● Problem description:
Format the records below as a numbered list, omitting any blank lines.

● Information supplied:
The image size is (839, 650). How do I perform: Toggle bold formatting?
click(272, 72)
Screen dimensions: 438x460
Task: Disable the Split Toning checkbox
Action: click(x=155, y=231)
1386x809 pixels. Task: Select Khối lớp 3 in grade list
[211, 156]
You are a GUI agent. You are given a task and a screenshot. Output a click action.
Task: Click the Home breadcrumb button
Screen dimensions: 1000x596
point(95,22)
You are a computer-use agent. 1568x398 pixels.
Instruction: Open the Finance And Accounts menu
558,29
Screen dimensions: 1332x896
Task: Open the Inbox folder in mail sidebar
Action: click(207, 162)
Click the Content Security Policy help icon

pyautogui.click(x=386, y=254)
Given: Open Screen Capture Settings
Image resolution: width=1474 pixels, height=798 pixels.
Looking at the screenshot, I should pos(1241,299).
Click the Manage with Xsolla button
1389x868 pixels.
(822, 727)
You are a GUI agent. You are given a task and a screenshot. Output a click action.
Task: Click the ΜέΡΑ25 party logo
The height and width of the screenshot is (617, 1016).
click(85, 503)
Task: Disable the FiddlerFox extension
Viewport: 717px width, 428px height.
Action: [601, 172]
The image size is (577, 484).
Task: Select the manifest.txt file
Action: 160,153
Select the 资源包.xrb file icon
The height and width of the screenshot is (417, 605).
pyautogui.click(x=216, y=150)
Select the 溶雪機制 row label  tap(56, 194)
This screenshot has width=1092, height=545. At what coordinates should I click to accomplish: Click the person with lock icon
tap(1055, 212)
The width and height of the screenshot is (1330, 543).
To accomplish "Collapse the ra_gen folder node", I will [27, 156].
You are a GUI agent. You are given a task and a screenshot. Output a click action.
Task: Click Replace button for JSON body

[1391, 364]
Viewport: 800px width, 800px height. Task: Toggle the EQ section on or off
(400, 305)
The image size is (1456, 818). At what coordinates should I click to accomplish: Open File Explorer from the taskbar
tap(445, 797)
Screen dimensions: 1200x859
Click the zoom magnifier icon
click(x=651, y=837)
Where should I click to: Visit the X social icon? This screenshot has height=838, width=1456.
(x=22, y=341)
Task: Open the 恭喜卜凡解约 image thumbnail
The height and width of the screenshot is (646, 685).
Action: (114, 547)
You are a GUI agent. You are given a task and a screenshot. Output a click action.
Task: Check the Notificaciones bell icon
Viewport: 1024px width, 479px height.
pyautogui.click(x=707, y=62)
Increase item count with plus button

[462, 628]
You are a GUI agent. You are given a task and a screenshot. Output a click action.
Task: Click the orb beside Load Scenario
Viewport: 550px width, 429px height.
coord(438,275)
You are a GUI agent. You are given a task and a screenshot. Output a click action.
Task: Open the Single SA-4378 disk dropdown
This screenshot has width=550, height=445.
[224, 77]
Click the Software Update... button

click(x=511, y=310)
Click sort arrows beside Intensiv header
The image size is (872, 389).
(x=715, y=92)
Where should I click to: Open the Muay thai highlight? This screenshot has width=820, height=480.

● Response to the exercise:
1. The image size is (839, 650). How do I perform: Toggle bold formatting?
2. click(272, 72)
3. Screen dimensions: 438x460
4. Task: Disable the Split Toning checkbox
5. Action: click(x=155, y=231)
6. 1386x809 pixels. Task: Select Khối lớp 3 in grade list
7. [211, 156]
8. You are a GUI agent. You are given a task and a screenshot. Output a click action.
9. Task: Click the Home breadcrumb button
10. Screen dimensions: 1000x596
11. point(95,22)
12. You are a computer-use agent. 1568x398 pixels.
13. Instruction: Open the Finance And Accounts menu
14. 558,29
15. Screen dimensions: 1332x896
16. Task: Open the Inbox folder in mail sidebar
17. Action: click(207, 162)
18. Click the Content Security Policy help icon
19. pyautogui.click(x=386, y=254)
20. Given: Open Screen Capture Settings
21. Image resolution: width=1474 pixels, height=798 pixels.
22. Looking at the screenshot, I should pos(1241,299).
23. Click the Manage with Xsolla button
24. 1389x868 pixels.
25. (822, 727)
26. You are a GUI agent. You are given a task and a screenshot. Output a click action.
27. Task: Click the ΜέΡΑ25 party logo
28. The height and width of the screenshot is (617, 1016).
29. click(85, 503)
30. Task: Disable the FiddlerFox extension
31. Viewport: 717px width, 428px height.
32. Action: [601, 172]
33. The image size is (577, 484).
34. Task: Select the manifest.txt file
35. Action: 160,153
36. Select the 资源包.xrb file icon
37. The height and width of the screenshot is (417, 605).
38. pyautogui.click(x=216, y=150)
39. Select the 溶雪機制 row label  tap(56, 194)
40. This screenshot has width=1092, height=545. At what coordinates should I click to accomplish: Click the person with lock icon
41. tap(1055, 212)
42. The width and height of the screenshot is (1330, 543).
43. To accomplish "Collapse the ra_gen folder node", I will [27, 156].
44. You are a GUI agent. You are given a task and a screenshot. Output a click action.
45. Task: Click Replace button for JSON body
46. [1391, 364]
47. Viewport: 800px width, 800px height. Task: Toggle the EQ section on or off
48. (400, 305)
49. The image size is (1456, 818). At what coordinates should I click to accomplish: Open File Explorer from the taskbar
50. tap(445, 797)
51. Screen dimensions: 1200x859
52. Click the zoom magnifier icon
53. click(x=651, y=837)
54. Where should I click to: Visit the X social icon? This screenshot has height=838, width=1456.
55. (x=22, y=341)
56. Task: Open the 恭喜卜凡解约 image thumbnail
57. The height and width of the screenshot is (646, 685).
58. Action: (114, 547)
59. You are a GUI agent. You are given a task and a screenshot. Output a click action.
60. Task: Check the Notificaciones bell icon
61. Viewport: 1024px width, 479px height.
62. pyautogui.click(x=707, y=62)
63. Increase item count with plus button
64. [462, 628]
65. You are a GUI agent. You are given a task and a screenshot. Output a click action.
66. Task: Click the orb beside Load Scenario
67. Viewport: 550px width, 429px height.
68. coord(438,275)
69. You are a GUI agent. You are given a task and a screenshot. Output a click action.
70. Task: Open the Single SA-4378 disk dropdown
71. This screenshot has width=550, height=445.
72. [224, 77]
73. Click the Software Update... button
74. click(x=511, y=310)
75. Click sort arrows beside Intensiv header
76. The image size is (872, 389).
77. (x=715, y=92)
78. Where should I click to: Open the Muay thai highlight? This screenshot has width=820, height=480.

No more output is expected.